*Given problem:*
Rewrite the lines below with "computer-use agent" changed to "desktop assistant" everywhere it occurs, keeping everything else the same.

---

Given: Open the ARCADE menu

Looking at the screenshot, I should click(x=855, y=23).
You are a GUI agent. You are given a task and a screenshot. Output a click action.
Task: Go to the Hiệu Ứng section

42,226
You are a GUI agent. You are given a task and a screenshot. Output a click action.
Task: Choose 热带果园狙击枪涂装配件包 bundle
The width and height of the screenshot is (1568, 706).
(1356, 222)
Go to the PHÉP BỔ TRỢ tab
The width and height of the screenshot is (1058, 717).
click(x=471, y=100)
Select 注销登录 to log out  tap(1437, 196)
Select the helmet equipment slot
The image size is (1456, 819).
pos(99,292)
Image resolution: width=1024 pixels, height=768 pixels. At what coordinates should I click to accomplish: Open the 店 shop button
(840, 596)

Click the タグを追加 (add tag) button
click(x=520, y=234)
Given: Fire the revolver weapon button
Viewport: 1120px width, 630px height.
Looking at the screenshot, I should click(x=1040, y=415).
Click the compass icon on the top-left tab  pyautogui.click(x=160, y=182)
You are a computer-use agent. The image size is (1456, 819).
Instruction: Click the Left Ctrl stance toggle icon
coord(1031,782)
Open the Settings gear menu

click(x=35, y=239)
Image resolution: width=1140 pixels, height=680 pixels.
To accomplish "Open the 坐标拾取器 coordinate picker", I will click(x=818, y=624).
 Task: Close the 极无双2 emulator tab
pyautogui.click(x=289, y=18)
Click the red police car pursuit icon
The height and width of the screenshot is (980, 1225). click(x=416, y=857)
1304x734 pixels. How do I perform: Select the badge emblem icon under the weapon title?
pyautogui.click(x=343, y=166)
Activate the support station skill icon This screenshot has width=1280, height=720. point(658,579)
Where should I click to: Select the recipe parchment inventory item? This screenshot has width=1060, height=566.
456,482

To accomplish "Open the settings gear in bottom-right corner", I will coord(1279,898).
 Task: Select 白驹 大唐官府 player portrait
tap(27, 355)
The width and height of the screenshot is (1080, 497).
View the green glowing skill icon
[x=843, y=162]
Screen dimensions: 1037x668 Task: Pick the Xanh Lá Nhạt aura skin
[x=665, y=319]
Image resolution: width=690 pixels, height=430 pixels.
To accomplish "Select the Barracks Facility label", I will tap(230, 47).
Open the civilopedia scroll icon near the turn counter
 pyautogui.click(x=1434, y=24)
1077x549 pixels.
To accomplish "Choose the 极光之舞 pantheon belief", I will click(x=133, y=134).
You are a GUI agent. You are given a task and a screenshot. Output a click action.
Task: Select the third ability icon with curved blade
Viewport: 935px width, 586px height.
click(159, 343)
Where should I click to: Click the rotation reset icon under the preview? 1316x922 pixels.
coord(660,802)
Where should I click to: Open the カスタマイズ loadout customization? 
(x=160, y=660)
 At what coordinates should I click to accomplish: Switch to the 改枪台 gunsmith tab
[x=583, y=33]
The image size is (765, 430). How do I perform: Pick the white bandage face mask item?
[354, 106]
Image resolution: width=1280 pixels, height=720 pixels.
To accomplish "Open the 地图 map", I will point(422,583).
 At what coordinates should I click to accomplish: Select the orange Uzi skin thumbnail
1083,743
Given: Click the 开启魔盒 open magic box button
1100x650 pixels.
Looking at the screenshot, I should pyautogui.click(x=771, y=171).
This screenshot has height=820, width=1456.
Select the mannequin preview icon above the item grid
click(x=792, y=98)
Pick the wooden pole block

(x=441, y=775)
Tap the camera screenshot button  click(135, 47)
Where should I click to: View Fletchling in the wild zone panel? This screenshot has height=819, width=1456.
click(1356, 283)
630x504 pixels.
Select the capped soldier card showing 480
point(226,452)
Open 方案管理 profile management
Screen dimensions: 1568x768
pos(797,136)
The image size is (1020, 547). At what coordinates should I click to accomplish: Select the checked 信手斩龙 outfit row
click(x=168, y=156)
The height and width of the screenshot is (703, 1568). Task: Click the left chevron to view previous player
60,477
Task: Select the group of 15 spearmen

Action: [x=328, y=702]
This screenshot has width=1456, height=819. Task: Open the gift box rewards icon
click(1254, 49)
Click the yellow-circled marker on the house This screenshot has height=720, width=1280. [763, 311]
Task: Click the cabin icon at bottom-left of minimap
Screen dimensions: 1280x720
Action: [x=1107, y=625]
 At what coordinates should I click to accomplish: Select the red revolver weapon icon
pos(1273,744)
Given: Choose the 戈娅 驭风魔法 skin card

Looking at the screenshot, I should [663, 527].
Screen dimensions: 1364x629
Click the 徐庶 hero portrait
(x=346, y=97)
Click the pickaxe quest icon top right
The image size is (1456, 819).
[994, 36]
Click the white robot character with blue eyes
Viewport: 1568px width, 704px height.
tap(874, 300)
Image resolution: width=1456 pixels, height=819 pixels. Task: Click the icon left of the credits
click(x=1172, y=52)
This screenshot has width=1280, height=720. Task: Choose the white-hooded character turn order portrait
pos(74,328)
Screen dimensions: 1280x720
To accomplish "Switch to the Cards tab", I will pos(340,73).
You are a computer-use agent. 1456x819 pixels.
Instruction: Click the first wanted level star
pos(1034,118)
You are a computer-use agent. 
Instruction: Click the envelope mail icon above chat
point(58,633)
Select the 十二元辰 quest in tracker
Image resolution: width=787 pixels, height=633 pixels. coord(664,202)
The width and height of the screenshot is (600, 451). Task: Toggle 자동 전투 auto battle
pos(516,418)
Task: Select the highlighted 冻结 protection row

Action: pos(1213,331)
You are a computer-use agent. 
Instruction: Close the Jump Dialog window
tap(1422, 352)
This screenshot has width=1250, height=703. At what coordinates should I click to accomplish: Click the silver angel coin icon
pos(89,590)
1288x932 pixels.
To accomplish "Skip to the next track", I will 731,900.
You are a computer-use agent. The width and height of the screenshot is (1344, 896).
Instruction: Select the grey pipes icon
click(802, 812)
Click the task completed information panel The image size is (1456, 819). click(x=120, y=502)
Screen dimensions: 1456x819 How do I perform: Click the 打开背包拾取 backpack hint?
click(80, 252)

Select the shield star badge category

---

*Exercise result:*
Given: Open the ARCADE menu

Looking at the screenshot, I should click(x=855, y=23).
You are a GUI agent. You are given a task and a screenshot. Output a click action.
Task: Go to the Hiệu Ứng section

42,226
You are a GUI agent. You are given a task and a screenshot. Output a click action.
Task: Choose 热带果园狙击枪涂装配件包 bundle
The width and height of the screenshot is (1568, 706).
(1356, 222)
Go to the PHÉP BỔ TRỢ tab
The width and height of the screenshot is (1058, 717).
click(x=471, y=100)
Select 注销登录 to log out  tap(1437, 196)
Select the helmet equipment slot
The image size is (1456, 819).
pos(99,292)
Image resolution: width=1024 pixels, height=768 pixels. At what coordinates should I click to accomplish: Open the 店 shop button
(840, 596)

Click the タグを追加 (add tag) button
click(x=520, y=234)
Given: Fire the revolver weapon button
Viewport: 1120px width, 630px height.
Looking at the screenshot, I should click(x=1040, y=415).
Click the compass icon on the top-left tab  pyautogui.click(x=160, y=182)
You are a desktop assistant. The image size is (1456, 819).
Instruction: Click the Left Ctrl stance toggle icon
coord(1031,782)
Open the Settings gear menu

click(x=35, y=239)
Image resolution: width=1140 pixels, height=680 pixels.
To accomplish "Open the 坐标拾取器 coordinate picker", I will click(x=818, y=624).
 Task: Close the 极无双2 emulator tab
pyautogui.click(x=289, y=18)
Click the red police car pursuit icon
The height and width of the screenshot is (980, 1225). click(x=416, y=857)
1304x734 pixels. How do I perform: Select the badge emblem icon under the weapon title?
pyautogui.click(x=343, y=166)
Activate the support station skill icon This screenshot has width=1280, height=720. point(658,579)
Where should I click to: Select the recipe parchment inventory item? This screenshot has width=1060, height=566.
456,482

To accomplish "Open the settings gear in bottom-right corner", I will coord(1279,898).
 Task: Select 白驹 大唐官府 player portrait
tap(27, 355)
The width and height of the screenshot is (1080, 497).
View the green glowing skill icon
[x=843, y=162]
Screen dimensions: 1037x668 Task: Pick the Xanh Lá Nhạt aura skin
[x=665, y=319]
Image resolution: width=690 pixels, height=430 pixels.
To accomplish "Select the Barracks Facility label", I will tap(230, 47).
Open the civilopedia scroll icon near the turn counter
 pyautogui.click(x=1434, y=24)
1077x549 pixels.
To accomplish "Choose the 极光之舞 pantheon belief", I will click(x=133, y=134).
You are a GUI agent. You are given a task and a screenshot. Output a click action.
Task: Select the third ability icon with curved blade
Viewport: 935px width, 586px height.
click(159, 343)
Where should I click to: Click the rotation reset icon under the preview? 1316x922 pixels.
coord(660,802)
Where should I click to: Open the カスタマイズ loadout customization? 
(x=160, y=660)
 At what coordinates should I click to accomplish: Switch to the 改枪台 gunsmith tab
[x=583, y=33]
The image size is (765, 430). How do I perform: Pick the white bandage face mask item?
[354, 106]
Image resolution: width=1280 pixels, height=720 pixels.
To accomplish "Open the 地图 map", I will point(422,583).
 At what coordinates should I click to accomplish: Select the orange Uzi skin thumbnail
1083,743
Given: Click the 开启魔盒 open magic box button
1100x650 pixels.
Looking at the screenshot, I should pyautogui.click(x=771, y=171).
This screenshot has height=820, width=1456.
Select the mannequin preview icon above the item grid
click(x=792, y=98)
Pick the wooden pole block

(x=441, y=775)
Tap the camera screenshot button  click(135, 47)
Where should I click to: View Fletchling in the wild zone panel? This screenshot has height=819, width=1456.
click(1356, 283)
630x504 pixels.
Select the capped soldier card showing 480
point(226,452)
Open 方案管理 profile management
Screen dimensions: 1568x768
pos(797,136)
The image size is (1020, 547). At what coordinates should I click to accomplish: Select the checked 信手斩龙 outfit row
click(x=168, y=156)
The height and width of the screenshot is (703, 1568). Task: Click the left chevron to view previous player
60,477
Task: Select the group of 15 spearmen

Action: [x=328, y=702]
This screenshot has width=1456, height=819. Task: Open the gift box rewards icon
click(1254, 49)
Click the yellow-circled marker on the house This screenshot has height=720, width=1280. [763, 311]
Task: Click the cabin icon at bottom-left of minimap
Screen dimensions: 1280x720
Action: [x=1107, y=625]
 At what coordinates should I click to accomplish: Select the red revolver weapon icon
pos(1273,744)
Given: Choose the 戈娅 驭风魔法 skin card

Looking at the screenshot, I should [663, 527].
Screen dimensions: 1364x629
Click the 徐庶 hero portrait
(x=346, y=97)
Click the pickaxe quest icon top right
The image size is (1456, 819).
[994, 36]
Click the white robot character with blue eyes
Viewport: 1568px width, 704px height.
tap(874, 300)
Image resolution: width=1456 pixels, height=819 pixels. Task: Click the icon left of the credits
click(x=1172, y=52)
This screenshot has width=1280, height=720. Task: Choose the white-hooded character turn order portrait
pos(74,328)
Screen dimensions: 1280x720
To accomplish "Switch to the Cards tab", I will pos(340,73).
You are a desktop assistant. 1456x819 pixels.
Instruction: Click the first wanted level star
pos(1034,118)
You are a desktop assistant. 
Instruction: Click the envelope mail icon above chat
point(58,633)
Select the 十二元辰 quest in tracker
Image resolution: width=787 pixels, height=633 pixels. coord(664,202)
The width and height of the screenshot is (600, 451). Task: Toggle 자동 전투 auto battle
pos(516,418)
Task: Select the highlighted 冻结 protection row

Action: pos(1213,331)
You are a desktop assistant. 
Instruction: Close the Jump Dialog window
tap(1422, 352)
This screenshot has width=1250, height=703. At what coordinates should I click to accomplish: Click the silver angel coin icon
pos(89,590)
1288x932 pixels.
To accomplish "Skip to the next track", I will 731,900.
You are a desktop assistant. The width and height of the screenshot is (1344, 896).
Instruction: Select the grey pipes icon
click(802, 812)
Click the task completed information panel The image size is (1456, 819). click(x=120, y=502)
Screen dimensions: 1456x819 How do I perform: Click the 打开背包拾取 backpack hint?
click(80, 252)

Select the shield star badge category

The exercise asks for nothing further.